When she was just 16, Alice Heine was presented to Paris society, and it didn’t take long for the attractive blonde heiress to receive offers of marriage from among France’s society elite. On February 25, 1875, Alice married Armand Chapelle, 7th Duke of Richelieu and Marquis de Jumilhac in Paris, bringing with her a substantial dowry. Although she had been raised in the Jewish faith, Alice converted to Catholicism on her marriage to the duke. The couple settled at the duke’s country estate, the Château de Haut-Buisson, and had a son, who eventually became the 8th and last duke of Richelieu, in 1875, and a daughter in 1879. When the duke of Richelieu died suddenly in 1880 after only five years, he left Alice a reported 17 million francs, making her – once again – a very sought after young woman.
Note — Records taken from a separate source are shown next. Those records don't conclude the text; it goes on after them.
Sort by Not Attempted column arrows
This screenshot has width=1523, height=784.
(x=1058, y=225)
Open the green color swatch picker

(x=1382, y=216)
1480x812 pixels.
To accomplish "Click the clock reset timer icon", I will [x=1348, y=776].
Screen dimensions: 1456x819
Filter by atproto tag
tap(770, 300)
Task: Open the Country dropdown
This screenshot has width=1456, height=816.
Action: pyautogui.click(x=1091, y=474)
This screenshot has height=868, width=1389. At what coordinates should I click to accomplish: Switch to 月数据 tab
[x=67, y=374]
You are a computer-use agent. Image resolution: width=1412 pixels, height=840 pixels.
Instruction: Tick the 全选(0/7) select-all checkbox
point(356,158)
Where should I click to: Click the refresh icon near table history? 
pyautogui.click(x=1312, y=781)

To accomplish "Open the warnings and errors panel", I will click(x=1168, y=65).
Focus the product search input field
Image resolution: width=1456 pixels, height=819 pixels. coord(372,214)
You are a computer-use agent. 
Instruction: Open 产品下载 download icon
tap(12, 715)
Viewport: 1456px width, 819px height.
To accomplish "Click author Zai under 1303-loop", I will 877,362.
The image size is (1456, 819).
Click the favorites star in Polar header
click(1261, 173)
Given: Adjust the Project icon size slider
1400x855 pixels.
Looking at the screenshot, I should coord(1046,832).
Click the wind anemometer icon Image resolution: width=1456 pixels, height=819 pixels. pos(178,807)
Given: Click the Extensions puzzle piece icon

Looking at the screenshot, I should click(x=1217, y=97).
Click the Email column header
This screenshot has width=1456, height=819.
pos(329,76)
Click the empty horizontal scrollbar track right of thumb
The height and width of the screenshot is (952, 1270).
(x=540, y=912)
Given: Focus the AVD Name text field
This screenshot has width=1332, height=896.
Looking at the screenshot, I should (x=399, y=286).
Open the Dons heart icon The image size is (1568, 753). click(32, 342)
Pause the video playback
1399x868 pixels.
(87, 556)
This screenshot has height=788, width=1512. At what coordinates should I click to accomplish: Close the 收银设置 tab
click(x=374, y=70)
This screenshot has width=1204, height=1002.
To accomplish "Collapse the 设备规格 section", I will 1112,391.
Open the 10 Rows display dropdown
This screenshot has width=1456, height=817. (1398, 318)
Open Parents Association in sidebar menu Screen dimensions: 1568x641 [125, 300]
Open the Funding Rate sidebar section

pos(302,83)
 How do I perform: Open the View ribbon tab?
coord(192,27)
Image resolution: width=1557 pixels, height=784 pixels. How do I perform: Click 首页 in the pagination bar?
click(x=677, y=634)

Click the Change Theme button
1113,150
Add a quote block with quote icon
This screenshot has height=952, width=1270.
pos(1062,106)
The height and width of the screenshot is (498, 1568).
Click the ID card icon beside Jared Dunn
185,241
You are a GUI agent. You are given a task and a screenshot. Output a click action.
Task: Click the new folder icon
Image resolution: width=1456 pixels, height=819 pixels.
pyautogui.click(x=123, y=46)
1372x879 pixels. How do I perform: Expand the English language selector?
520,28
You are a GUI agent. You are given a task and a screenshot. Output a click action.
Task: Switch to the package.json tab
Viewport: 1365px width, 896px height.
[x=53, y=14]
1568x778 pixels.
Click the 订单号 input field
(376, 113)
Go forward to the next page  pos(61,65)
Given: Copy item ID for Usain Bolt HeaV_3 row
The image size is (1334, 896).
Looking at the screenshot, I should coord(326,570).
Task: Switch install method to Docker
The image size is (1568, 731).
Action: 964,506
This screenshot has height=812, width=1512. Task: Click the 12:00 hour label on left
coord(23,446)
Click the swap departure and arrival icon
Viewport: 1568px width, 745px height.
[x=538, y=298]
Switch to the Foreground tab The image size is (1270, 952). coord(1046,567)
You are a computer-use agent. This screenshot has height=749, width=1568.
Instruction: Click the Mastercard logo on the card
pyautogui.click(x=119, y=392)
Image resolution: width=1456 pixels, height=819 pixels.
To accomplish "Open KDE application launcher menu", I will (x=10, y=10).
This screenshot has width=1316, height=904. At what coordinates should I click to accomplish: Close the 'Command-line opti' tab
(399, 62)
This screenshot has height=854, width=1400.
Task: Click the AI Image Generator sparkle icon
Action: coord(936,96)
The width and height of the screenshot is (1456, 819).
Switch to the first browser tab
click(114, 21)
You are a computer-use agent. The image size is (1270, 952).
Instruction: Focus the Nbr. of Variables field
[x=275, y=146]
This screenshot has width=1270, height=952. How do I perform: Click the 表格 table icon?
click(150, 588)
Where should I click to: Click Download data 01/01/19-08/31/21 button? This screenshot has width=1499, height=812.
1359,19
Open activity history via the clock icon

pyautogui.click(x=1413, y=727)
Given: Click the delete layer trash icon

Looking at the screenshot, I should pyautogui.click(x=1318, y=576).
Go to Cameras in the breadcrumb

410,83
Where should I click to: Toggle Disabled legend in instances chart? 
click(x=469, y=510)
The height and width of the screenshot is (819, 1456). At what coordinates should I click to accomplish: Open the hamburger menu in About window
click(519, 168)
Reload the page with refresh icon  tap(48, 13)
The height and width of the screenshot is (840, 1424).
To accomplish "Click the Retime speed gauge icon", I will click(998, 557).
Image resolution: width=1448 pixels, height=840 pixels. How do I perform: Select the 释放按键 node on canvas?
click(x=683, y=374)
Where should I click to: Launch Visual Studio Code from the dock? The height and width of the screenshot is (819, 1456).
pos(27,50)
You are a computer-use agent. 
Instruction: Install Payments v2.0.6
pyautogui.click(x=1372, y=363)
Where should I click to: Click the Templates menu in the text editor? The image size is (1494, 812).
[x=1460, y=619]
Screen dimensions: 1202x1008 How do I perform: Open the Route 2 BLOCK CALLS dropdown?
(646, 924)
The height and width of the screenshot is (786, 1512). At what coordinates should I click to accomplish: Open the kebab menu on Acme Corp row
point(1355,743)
Marie (or Mary) Alice Heine was born in the French Quarter of New Orleans on February 10, 1858, and was the second child of Michel Heine and Amélie Miltenberger. Michel was a jewish German who had emmigrated to New Orleans in 1843. He was the nephew of the famous German poet Heinrich Heine. Michel and his brother, Armand, left Berlin in 1840 and settled for three years in Paris before making their way to the United States, where they started their own banking house, A&M Heine. Within ten years, the company was the most successful banking operation in New Orleans, and Michel’s position was such that he was able to marry Amélie Miltenberger, the daughter of a very wealthy first-generation German-American and his creole wife, also of New Orleans. Shortly after their wedding, the young couple traveled to Paris to open a European branch of A&M Heine, and for years afterward they lived part of the year in Paris and part in New Orleans, alternating responsibilities for the businesses on each continent with Armand. The Heine brothers were as successful in France as they had been in America, and by 1863 A&M Heine was one of France’s most important banking houses. With the onset of the American Civil War, the family settled permanently in Paris, and Michel and Amélie became regulars at the court of Napoléon III. The emperor and empress became godparents to Alice and her older brother George, and A&M Heine lent the emperor a substantial sum of money in his fight against Prussia. After the emperor was defeated by the Prussians, Amélie, who was a close friend of the Empress Eugénie, was with the empress when she was forced to escape her palace in Paris for exile in England.
1 comment:
Well, that's not exactly correct. Actually, Alice's grandfather was of Jewish faith, her father Michel HEINE was a Christian. Her mother Amélie MILTENBERGER was a Roman Catholic. Alice HEINE herself was a Roman Catholic *by bith* and she had been christened in New Orleans. She had never been a Jewish herself. She had furthermore never converted to another religion.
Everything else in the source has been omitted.